Homemade Naan (dairy)
Ingredients
- 1 tsp active dry yeast
- ¼ cup water
- 5 cups - 2 Tbsp bread flour - 620 g
- 1 Tbsp kosher salt
- 2 tsp granulated sugar
- ½ tsp baking powder
- ¾ cup milk - 180 g
- ¾ cup yogurt - 180 g
- 1 Tbsp ghee or butter
Instructions
Make the dough:
- Whisk together the yeast and water in the stand mixer bowl. Leave for 5 minutes, until foamy.
- Add the bread flour, salt, baking powder, milk, yogurt, and ghee/butter. Knead with the dough hook on the lowest speed until the dough comes together, 2 minutes. Increase the mixer speed and continue to knead until the dough is smooth and clears the sides of the bowl, 5 minutes.
First rise:
- Drizzle some ghee into a bowl or dough bucket, place the ball of dough inside, and drizzle with more ghee. Cover and leave to rise for 2 hours, until puffed and soft.
Division and second rise:
- Turn out the dough onto a lightly floured work surface and divide into 12 small balls for individual naans, or 6 large balls for larger naans. Cover the balls with plastic (or place them on a sheet pan with a lid) and leave to rise for 1 hour.
Baking:
- Place a baking stone on the lowest rack in the oven. Preheat the oven to 500F for at least 30 minutes.

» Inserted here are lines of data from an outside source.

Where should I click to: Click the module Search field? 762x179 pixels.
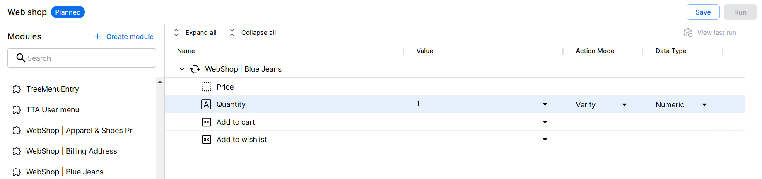[82, 58]
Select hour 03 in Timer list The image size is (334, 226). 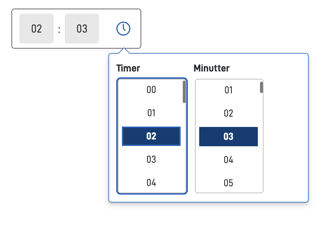[151, 159]
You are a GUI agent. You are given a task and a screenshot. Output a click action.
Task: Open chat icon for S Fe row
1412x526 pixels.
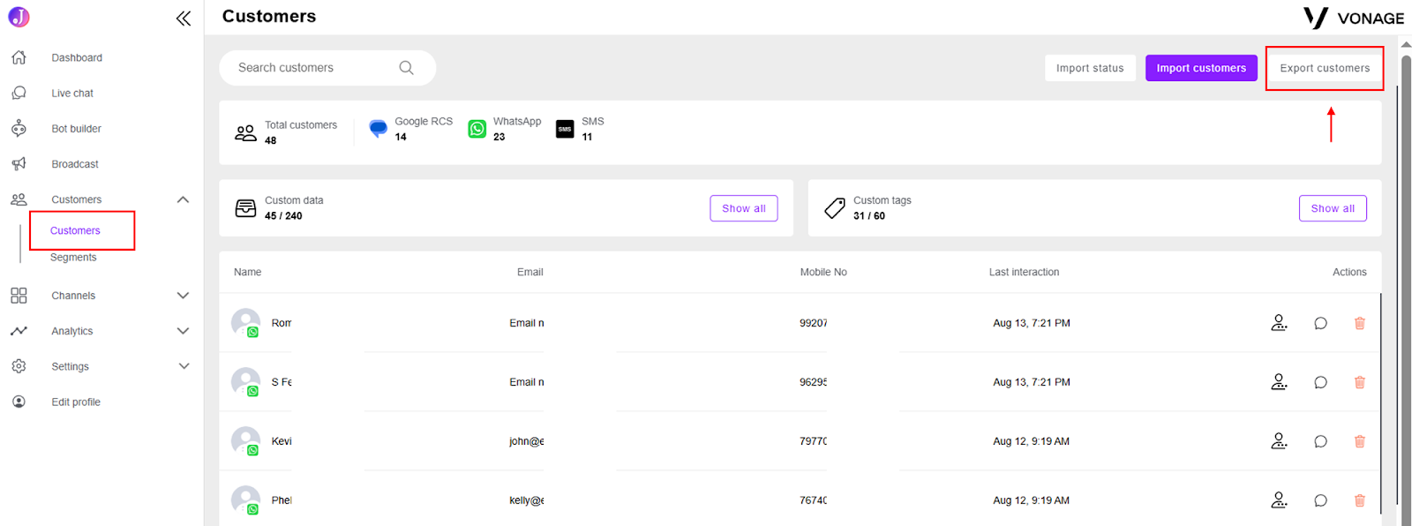click(x=1320, y=382)
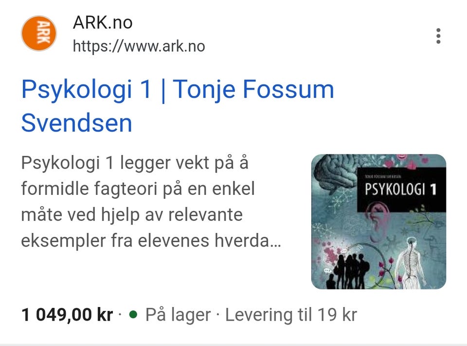Tap the silhouetted group on the book cover
467x346 pixels.
point(349,271)
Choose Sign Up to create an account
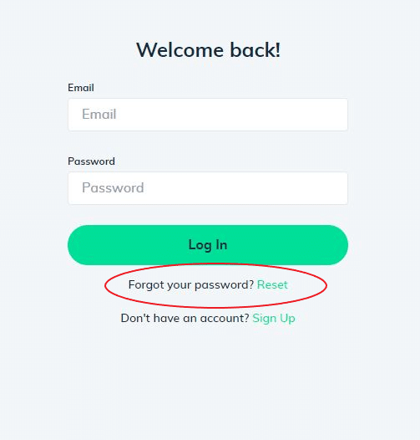This screenshot has height=440, width=420. click(274, 319)
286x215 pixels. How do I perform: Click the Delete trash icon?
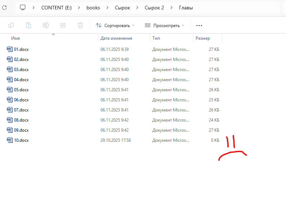[80, 25]
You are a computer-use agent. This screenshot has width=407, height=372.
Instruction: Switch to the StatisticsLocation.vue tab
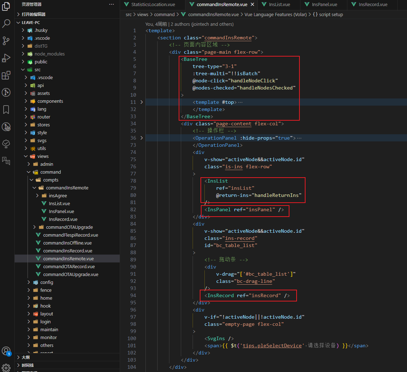153,5
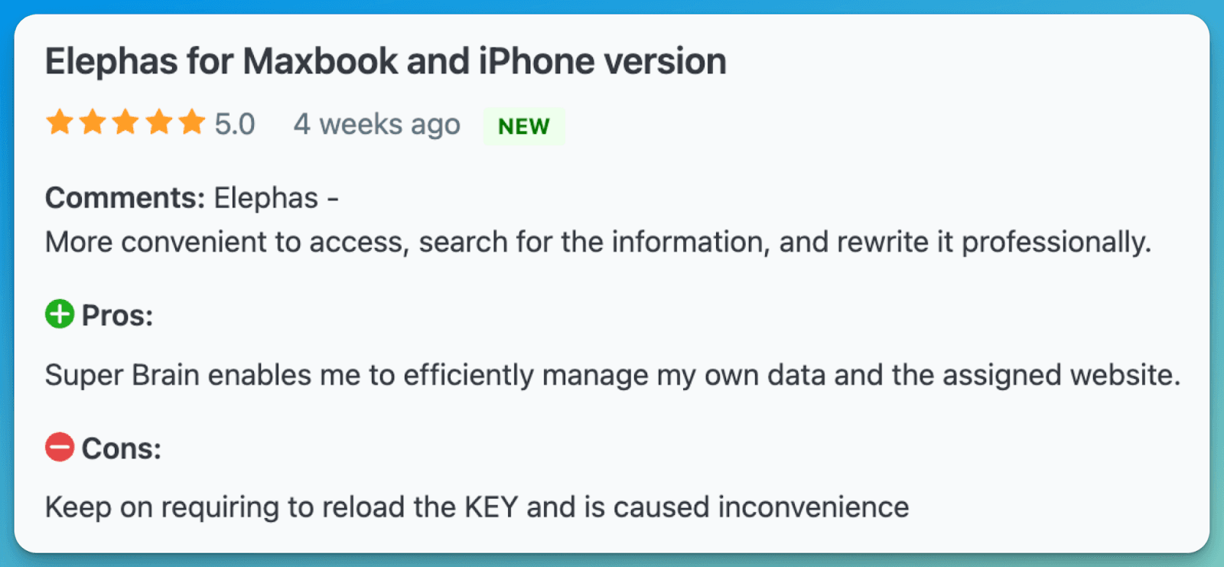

- Working with 1 large or 2 smaller balls of dough at a time, flatten and stretch the dough by hand to form an oblong shape 6" wide and 10" wide for a large naan and about 3" wide and 6" long for small naan.
- Place 1 large or 2 small naans on a pizza peel and transfer them to the hot stone. Bake for 2 minutes, then flip the naans over using the peel and bake for another 2 minutes.
- Keep the baked naans wrapped up in a towel while working in batches.